> **PROMPT**:
In the account of Nova teacher training, how long does every lesson last?

Day 3 was mainly troubleshooting anything that came up on day two. I was supposed to teach the last three lessons of the day, but there were a few no-shows and I had an easy time of it. 

Kids Training

The last day was only a few hours and focussed on teaching kids lessons. One of the common complaints that I see about Nova training is how they don’t prepare you for dealing with the kids classes.

The training was one-on-one with the trainer who acted the kids parts. What you really learned was how to conduct a lesson in a perfect environment. The problem is that they can’t really simulate the problems that might occur in a kids lesson. You learned how to set-up drills, activities, and games. But it was very much as though it was an afterthought in the training.

Summing Up the Training

The training was way different to what I’d imagined. I had thought that you’d be mock teaching other staff members or at least volunteer students who knew that it was your first few days. But, students came in and my trainer had a quick word with them explaining that I was having training and I’d be taking the lesson but was it ok if he (the trainer) sat in the room. And I was teaching my first students. It felt crazy. But it’s the reality of the job. No matter how much time you spend preparing someone with theory or getting them to set up language drills, eventually they have to take the plunge and just do it by themselves. And in my experience since then, the earlier that happens the better.

Lesson Structure and Materials

This is one area where I believe Nova excels.

The lesson material is tied to exactly what Nova is trying to achieve as a school. This is huge. Even if you don’t agree with Nova’s overall educational philosophy, you have to admit that they’ve nailed what they set out to do.

In order to tell you what I mean by this, I need to give you some idea of the structure of a Nova lesson.

Lesson Structure

All lessons are 40 minutes long. This includes children’s and adult lessons, but I’ll focus on adult lessons for the rest of this section.

A 40 minute lesson is split into 4 sections (roughly ten minutes each) Listening, Language, Practice, and Production. The first half of the lesson, the Listening and Language sections, generally focuses on student input and the second half of the lesson, the Practice and Production, focuses on output.

Each lesson focuses on one main “takeaway point”. Often this is a specific piece of grammar, and often tied to a real-life situation. Perhaps a specific situation you might come across while travelling. Ordering food, checking-in to a hotel, buying medicine, going to a doctor. For example, there might be a lesson where the situation is that there is a problem in your hotel room. The TV is broken, you can’t work the air-conditioner, you don’t have enough towels. In this lesson the grammar might focus on making polite requests. Could you please send up some more towels? Is it possible for someone to fix the TV? etc…

It’s not really possible here to go any further into the nuts and bolts of the lesson. Suffice to say that I think this idea of making it abundantly clear to the student exactly what they are learning is a great idea.

Understanding and Articulating What You’ve Learned

It’s powerful to be able to articulate simply what you’ve learned in a particular lesson, even if it’s just to yourself.

Have you ever been studying something, any subject will do but perhaps a language more so, and someone asks you what you learned that day and you’re not able to answer? You know that you’ve learned something, you can think of what you’ve learned but you can’t articulate it into a succinct sentence. You can’t sum it up.

Saved entries
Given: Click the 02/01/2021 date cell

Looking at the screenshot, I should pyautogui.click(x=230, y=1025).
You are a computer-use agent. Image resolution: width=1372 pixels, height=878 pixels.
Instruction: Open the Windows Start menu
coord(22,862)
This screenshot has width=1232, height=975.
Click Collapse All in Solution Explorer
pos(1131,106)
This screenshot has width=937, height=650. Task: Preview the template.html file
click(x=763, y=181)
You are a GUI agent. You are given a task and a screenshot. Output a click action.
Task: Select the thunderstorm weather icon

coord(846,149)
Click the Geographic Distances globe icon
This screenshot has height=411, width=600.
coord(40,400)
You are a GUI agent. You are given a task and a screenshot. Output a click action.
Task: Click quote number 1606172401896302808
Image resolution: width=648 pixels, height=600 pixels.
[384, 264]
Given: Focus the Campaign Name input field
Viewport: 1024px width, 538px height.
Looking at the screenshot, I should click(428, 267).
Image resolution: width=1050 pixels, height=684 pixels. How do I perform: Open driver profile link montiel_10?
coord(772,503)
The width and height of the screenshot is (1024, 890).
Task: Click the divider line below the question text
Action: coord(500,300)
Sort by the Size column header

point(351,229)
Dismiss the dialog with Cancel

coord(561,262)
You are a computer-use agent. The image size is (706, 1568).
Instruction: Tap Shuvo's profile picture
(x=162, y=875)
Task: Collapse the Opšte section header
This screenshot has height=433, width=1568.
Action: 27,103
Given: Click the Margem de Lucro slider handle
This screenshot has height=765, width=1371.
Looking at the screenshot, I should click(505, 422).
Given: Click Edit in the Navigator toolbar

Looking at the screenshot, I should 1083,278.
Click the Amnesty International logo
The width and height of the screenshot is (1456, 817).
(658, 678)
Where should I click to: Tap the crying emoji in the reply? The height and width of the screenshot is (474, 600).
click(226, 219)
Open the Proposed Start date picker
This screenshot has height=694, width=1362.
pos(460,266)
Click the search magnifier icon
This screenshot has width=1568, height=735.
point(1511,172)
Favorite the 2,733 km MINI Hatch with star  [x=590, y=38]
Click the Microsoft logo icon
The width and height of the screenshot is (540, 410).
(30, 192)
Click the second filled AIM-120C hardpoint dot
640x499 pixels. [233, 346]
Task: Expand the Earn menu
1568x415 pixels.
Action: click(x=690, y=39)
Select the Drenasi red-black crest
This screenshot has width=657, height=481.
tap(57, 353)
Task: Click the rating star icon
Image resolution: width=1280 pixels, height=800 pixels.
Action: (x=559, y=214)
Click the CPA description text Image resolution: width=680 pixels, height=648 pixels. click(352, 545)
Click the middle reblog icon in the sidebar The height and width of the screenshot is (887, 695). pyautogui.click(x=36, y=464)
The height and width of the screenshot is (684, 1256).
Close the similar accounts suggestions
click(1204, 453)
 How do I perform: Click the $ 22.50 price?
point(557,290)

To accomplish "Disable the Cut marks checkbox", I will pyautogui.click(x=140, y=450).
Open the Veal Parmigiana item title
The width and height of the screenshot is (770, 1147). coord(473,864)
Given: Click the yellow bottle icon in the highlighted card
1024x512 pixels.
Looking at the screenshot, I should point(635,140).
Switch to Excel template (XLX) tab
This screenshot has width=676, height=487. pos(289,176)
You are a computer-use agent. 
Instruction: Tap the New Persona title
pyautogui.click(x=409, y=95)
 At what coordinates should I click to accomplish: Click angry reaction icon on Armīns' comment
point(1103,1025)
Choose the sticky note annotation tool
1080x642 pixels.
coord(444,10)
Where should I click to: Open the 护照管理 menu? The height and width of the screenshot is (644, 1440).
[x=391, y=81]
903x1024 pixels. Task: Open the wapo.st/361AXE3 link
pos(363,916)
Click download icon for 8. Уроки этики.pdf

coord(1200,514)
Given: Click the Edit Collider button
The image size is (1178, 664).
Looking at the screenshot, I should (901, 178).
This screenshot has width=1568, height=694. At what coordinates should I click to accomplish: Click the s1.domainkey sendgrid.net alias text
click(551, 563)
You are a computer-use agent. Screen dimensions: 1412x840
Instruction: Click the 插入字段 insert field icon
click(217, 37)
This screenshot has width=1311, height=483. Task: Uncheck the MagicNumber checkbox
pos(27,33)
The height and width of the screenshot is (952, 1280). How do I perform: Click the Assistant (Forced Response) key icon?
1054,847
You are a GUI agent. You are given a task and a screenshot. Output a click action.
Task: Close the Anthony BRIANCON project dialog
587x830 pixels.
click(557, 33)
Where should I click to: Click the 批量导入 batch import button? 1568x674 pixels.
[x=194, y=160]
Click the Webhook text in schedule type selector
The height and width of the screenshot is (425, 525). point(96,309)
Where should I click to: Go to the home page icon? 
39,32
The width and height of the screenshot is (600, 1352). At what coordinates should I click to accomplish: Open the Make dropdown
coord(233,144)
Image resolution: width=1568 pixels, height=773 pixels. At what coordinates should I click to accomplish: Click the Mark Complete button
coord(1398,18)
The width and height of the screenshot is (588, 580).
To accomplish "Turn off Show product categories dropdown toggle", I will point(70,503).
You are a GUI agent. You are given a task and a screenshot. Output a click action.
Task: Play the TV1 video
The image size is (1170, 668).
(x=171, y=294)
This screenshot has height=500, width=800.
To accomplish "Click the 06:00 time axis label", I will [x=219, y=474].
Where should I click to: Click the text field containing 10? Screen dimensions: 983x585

> **SOLUTION TO THIS PROBLEM**:
40 minutes